From the first line through the line containing "Select the Categorized", transcribe the records exactly and include no other lines.

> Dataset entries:
┌──

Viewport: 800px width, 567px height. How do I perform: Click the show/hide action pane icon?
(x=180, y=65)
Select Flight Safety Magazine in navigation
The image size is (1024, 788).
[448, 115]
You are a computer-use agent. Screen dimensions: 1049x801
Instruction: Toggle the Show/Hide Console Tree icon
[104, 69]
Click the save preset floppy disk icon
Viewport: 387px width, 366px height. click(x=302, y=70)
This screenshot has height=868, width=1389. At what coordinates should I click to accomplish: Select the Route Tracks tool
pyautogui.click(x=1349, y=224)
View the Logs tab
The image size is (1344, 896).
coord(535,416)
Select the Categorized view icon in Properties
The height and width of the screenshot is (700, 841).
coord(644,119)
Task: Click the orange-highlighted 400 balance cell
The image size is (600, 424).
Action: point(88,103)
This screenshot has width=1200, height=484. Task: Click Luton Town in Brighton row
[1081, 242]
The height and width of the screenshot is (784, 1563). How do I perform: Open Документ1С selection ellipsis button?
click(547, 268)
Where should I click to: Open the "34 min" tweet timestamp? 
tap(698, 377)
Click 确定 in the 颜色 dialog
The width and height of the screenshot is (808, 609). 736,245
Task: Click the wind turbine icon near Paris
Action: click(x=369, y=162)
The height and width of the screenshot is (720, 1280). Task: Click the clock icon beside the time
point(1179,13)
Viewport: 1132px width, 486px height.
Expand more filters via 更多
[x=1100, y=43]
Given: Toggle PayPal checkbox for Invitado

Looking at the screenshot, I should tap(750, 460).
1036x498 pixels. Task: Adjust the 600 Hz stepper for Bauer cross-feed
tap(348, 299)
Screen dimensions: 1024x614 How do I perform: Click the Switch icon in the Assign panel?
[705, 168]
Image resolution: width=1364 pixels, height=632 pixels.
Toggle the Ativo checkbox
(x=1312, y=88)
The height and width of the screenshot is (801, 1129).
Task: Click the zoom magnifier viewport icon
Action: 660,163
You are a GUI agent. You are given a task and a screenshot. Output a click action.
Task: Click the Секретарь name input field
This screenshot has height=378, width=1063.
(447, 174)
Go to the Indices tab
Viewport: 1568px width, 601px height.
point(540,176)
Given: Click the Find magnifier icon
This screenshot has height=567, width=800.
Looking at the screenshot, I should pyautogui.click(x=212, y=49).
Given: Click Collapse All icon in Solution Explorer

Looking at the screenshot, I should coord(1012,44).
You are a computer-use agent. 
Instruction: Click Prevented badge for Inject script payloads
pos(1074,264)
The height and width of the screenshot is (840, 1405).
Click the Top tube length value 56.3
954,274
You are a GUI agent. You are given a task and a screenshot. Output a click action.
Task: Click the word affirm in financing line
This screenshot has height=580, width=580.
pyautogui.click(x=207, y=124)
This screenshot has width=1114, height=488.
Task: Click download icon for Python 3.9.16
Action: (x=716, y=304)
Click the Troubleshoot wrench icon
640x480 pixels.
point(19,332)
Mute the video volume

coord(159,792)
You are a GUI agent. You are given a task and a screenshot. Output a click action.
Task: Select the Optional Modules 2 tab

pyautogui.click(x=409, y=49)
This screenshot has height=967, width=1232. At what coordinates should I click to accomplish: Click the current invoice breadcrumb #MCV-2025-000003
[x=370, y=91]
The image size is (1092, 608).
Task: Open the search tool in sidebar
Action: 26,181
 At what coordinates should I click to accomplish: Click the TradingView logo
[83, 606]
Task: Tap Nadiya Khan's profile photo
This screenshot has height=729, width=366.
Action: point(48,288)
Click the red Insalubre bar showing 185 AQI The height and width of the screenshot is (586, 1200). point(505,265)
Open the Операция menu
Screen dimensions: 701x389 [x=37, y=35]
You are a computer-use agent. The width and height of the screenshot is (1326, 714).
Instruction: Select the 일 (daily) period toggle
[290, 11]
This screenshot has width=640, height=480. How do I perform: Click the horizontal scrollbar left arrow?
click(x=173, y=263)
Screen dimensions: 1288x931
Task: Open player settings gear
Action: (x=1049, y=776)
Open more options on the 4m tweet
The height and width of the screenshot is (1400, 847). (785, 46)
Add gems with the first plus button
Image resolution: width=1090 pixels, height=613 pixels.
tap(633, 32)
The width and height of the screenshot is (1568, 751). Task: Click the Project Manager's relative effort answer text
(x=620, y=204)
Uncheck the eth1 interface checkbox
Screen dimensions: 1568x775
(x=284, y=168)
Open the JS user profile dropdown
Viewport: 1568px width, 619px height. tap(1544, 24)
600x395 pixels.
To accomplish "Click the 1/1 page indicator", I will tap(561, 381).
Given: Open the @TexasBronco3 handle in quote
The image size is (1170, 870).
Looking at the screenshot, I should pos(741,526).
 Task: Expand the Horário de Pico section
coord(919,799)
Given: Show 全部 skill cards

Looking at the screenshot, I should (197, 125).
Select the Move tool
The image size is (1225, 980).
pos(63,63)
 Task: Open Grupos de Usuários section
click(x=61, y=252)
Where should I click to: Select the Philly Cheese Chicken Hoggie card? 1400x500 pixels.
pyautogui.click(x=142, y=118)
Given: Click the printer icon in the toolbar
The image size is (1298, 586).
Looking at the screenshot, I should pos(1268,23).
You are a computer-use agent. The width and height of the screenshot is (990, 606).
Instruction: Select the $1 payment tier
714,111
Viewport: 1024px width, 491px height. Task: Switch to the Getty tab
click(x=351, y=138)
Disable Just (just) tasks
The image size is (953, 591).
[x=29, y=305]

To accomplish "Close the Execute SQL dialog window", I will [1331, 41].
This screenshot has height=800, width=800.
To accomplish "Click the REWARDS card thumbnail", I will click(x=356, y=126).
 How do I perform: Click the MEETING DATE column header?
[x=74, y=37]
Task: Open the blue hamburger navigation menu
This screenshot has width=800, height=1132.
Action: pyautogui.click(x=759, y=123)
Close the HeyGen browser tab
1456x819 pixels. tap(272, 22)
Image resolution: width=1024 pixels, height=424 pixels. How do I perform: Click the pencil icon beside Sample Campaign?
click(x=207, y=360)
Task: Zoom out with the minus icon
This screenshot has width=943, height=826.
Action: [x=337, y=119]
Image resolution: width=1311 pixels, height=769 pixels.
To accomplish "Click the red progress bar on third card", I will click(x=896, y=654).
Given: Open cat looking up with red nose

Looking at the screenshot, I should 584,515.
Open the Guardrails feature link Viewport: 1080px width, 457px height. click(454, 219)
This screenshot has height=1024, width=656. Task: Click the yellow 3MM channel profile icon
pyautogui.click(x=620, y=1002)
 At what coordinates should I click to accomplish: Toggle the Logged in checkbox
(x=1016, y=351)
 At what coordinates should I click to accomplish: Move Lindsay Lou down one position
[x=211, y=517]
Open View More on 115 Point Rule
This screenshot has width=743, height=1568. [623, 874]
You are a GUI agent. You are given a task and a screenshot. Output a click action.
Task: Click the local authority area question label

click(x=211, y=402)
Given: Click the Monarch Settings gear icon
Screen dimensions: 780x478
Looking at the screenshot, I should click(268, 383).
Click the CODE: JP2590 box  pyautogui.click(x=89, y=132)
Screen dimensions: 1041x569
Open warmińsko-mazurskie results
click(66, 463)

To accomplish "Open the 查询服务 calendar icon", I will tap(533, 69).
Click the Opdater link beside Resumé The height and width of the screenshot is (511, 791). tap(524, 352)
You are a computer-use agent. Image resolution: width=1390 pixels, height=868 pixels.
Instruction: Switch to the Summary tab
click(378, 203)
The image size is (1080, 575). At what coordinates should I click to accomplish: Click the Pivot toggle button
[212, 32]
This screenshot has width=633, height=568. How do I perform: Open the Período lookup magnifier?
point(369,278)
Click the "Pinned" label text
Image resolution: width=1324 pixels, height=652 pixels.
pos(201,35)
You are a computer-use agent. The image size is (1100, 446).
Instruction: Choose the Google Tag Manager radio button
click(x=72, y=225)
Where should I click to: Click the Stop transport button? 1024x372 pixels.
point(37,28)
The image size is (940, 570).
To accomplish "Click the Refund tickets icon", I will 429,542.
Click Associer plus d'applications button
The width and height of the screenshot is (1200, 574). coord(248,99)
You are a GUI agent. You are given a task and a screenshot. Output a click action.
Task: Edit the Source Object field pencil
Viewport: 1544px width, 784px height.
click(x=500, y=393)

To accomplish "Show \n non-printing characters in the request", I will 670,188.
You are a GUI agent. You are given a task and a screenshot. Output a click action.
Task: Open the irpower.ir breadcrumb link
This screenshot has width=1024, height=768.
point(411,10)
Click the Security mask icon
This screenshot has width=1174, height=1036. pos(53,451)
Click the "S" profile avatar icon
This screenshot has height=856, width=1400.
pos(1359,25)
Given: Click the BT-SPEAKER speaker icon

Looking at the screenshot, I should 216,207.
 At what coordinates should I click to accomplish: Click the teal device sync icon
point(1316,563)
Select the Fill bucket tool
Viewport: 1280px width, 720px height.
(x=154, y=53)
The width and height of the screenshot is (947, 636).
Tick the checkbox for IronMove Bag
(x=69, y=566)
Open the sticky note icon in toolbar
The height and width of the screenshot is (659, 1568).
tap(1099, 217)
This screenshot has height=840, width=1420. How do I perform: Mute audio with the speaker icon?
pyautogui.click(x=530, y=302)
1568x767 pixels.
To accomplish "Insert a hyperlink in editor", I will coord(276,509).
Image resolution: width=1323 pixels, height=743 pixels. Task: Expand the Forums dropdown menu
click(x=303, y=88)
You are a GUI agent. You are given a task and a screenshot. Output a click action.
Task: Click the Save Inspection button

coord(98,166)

└──

> TASK OUTPUT:
Viewport: 800px width, 567px height. How do I perform: Click the show/hide action pane icon?
(x=180, y=65)
Select Flight Safety Magazine in navigation
The image size is (1024, 788).
[448, 115]
You are a computer-use agent. Screen dimensions: 1049x801
Instruction: Toggle the Show/Hide Console Tree icon
[104, 69]
Click the save preset floppy disk icon
Viewport: 387px width, 366px height. click(x=302, y=70)
This screenshot has height=868, width=1389. At what coordinates should I click to accomplish: Select the Route Tracks tool
pyautogui.click(x=1349, y=224)
View the Logs tab
The image size is (1344, 896).
coord(535,416)
Select the Categorized view icon in Properties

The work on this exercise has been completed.